Day 5 Exercises — Rate Limiting & Traffic Shaping

Exercise 1 🟡 Easy ⏱ 15 min

✓ Completed

Rate Limiting Algorithm Selection

A public API serves 3 client types: (A) Background jobs that burst 500 requests at startup then slow to 10 req/sec, (B) Interactive users expecting smooth consistent responses, (C) Potential abusers scraping data as fast as possible. Each type needs a different algorithm.

Algorithm Comparison

Token Bucket: accumulates tokens → allows bursts

|

Leaky Bucket: constant output rate, drops bursts

|

Sliding Window: precise count, no boundary attacks

Concept Check — 3 questions

Q1. For background jobs that burst 500 requests at startup, then slow to 10 req/sec, which algorithm is best?

ALeaky bucket — smooths all output to a constant rate regardless of input bursts

BToken bucket — accumulates tokens over time, allows bursting through the reserve

CFixed window counter — simple to implement for bursty workloads

DNo rate limiting — background jobs should never be limited

Q2. The leaky bucket algorithm guarantees what output characteristic?

AConstant output rate regardless of input burst size

BAllows all bursts to pass through with no rate restriction

CUnlimited throughput with no waiting

DZero latency on all requests including burst traffic

Q3. Sliding window counter is more accurate than fixed window counter because?

AIt processes requests faster due to optimized data structures

BIt uses less memory than fixed windows at high request rates

CIt prevents boundary attacks — no synchronized reset at window edges allows 2× the limit

DIt is simpler to implement and debug

Boundary attack on fixed windows: send 100 requests at 11:59:59 (end of window 1), then 100 at 12:00:01 (start of window 2) = 200 requests in 2 seconds despite a 100 req/min limit.

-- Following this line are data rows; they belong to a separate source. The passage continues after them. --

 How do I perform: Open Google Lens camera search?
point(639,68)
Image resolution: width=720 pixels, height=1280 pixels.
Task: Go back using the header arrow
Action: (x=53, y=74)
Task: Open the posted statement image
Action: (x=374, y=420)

Token bucket Redis implementation: store {tokens, last_refill_timestamp} in Redis, atomically refill and decrement on each request. Tiers: store tier in user metadata → lookup limit → apply algorithm.

Open Design Challenge

1

Explain the boundary attack against fixed windows: if the limit is 100 req/min, how can an attacker get 200 requests in 2 seconds? Show the timing.

2

Implement a token bucket rate limiter using Redis. What data structure do you store per user? Show the pseudocode with INCR and EXPIRE commands.

3

Design rate limit tiers: free (100 req/min), pro (1,000 req/min), enterprise (unlimited). How do you store the tier and check limits efficiently on every request?

Concept score: 0/3

Exercise 2 🟡 Easy ⏱ 20 min

✓ Completed

Distributed Rate Limiting

A company has 10 API servers. Rate limit per user: 1,000 req/min. Each server maintains its own local counter. User A sends 100 requests to each of 10 servers = 1,000 total requests, but each server only sees 100 — all pass the per-server limit of 100. The rate limit is bypassed entirely.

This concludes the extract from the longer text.